> _MATERIAL TO PROCESS_
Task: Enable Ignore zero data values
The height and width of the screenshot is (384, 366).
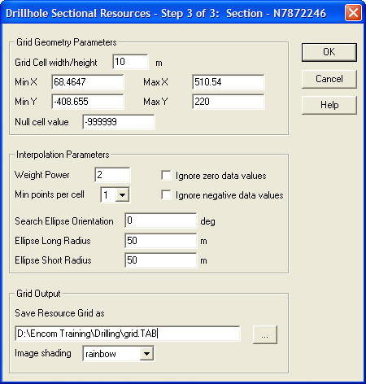Action: (166, 176)
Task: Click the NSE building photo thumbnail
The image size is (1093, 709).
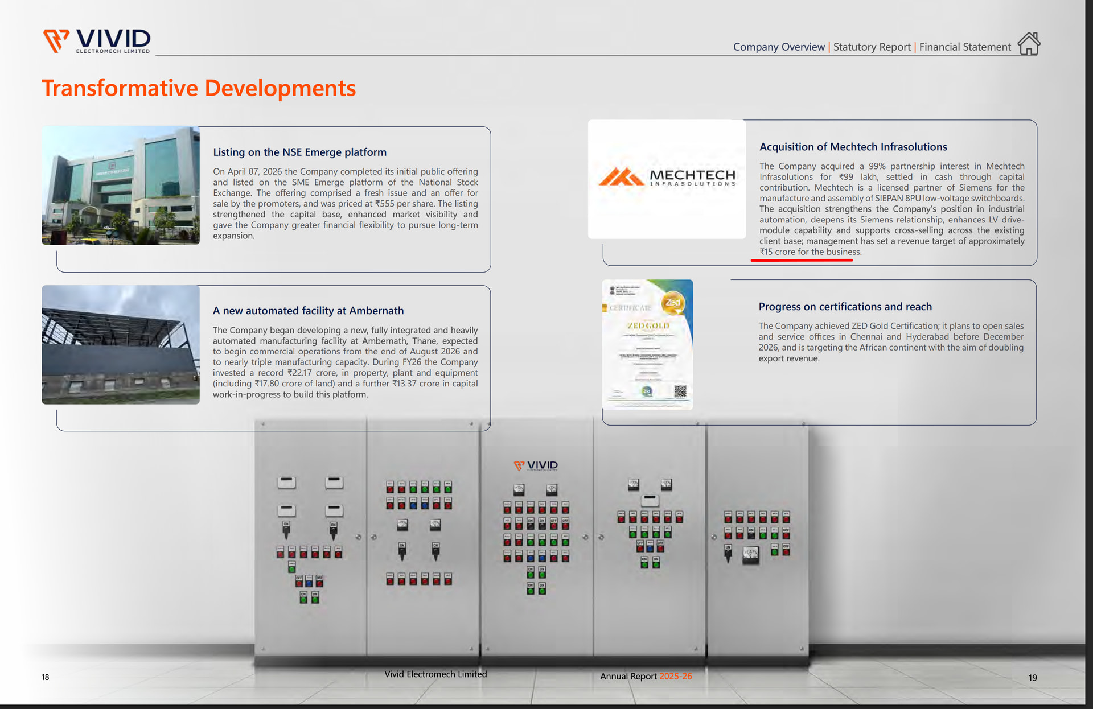Action: [121, 186]
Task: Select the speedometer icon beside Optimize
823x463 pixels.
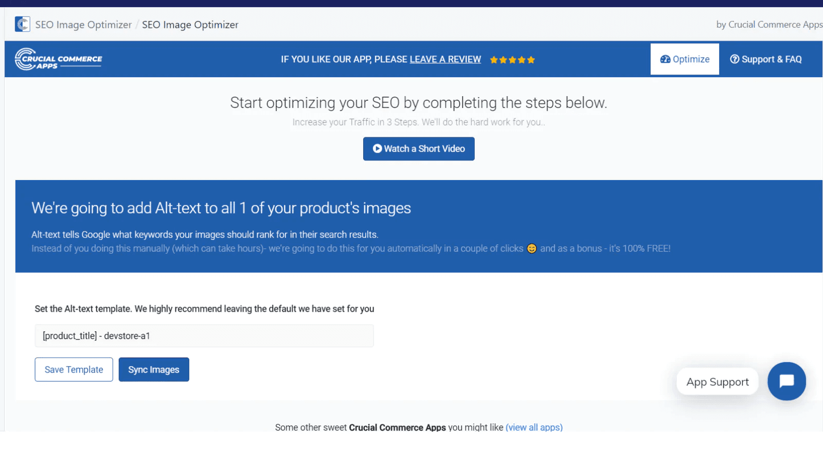Action: (666, 59)
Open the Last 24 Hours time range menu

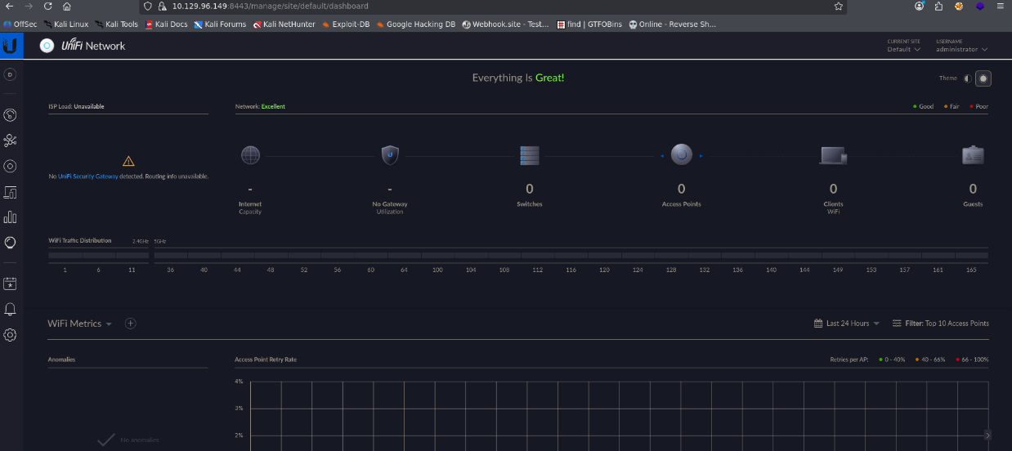click(847, 324)
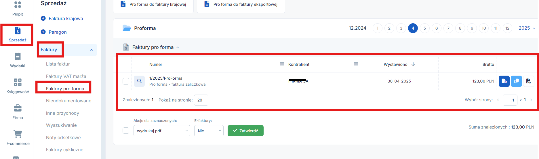Open Faktury cykliczne menu item
Screen dimensions: 539x159
click(x=65, y=150)
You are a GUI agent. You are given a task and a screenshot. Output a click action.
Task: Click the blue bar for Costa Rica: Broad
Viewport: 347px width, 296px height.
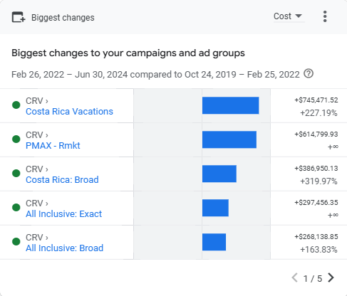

> _EXERCISE PROMPT_
Can you reproduce all of the lines above word for word, leaving the pictures out?

> _ANSWER_
Task: Enable Ignore zero data values
The height and width of the screenshot is (384, 366).
Action: (166, 176)
Task: Click the NSE building photo thumbnail
The image size is (1093, 709).
Action: [121, 186]
Task: Select the speedometer icon beside Optimize
823x463 pixels.
Action: (666, 59)
Open the Last 24 Hours time range menu

click(847, 324)
Open Faktury cykliczne menu item
Screen dimensions: 539x159
click(x=65, y=150)
You are a GUI agent. You are given a task and a screenshot. Output a click action.
Task: Click the blue bar for Costa Rica: Broad
Viewport: 347px width, 296px height.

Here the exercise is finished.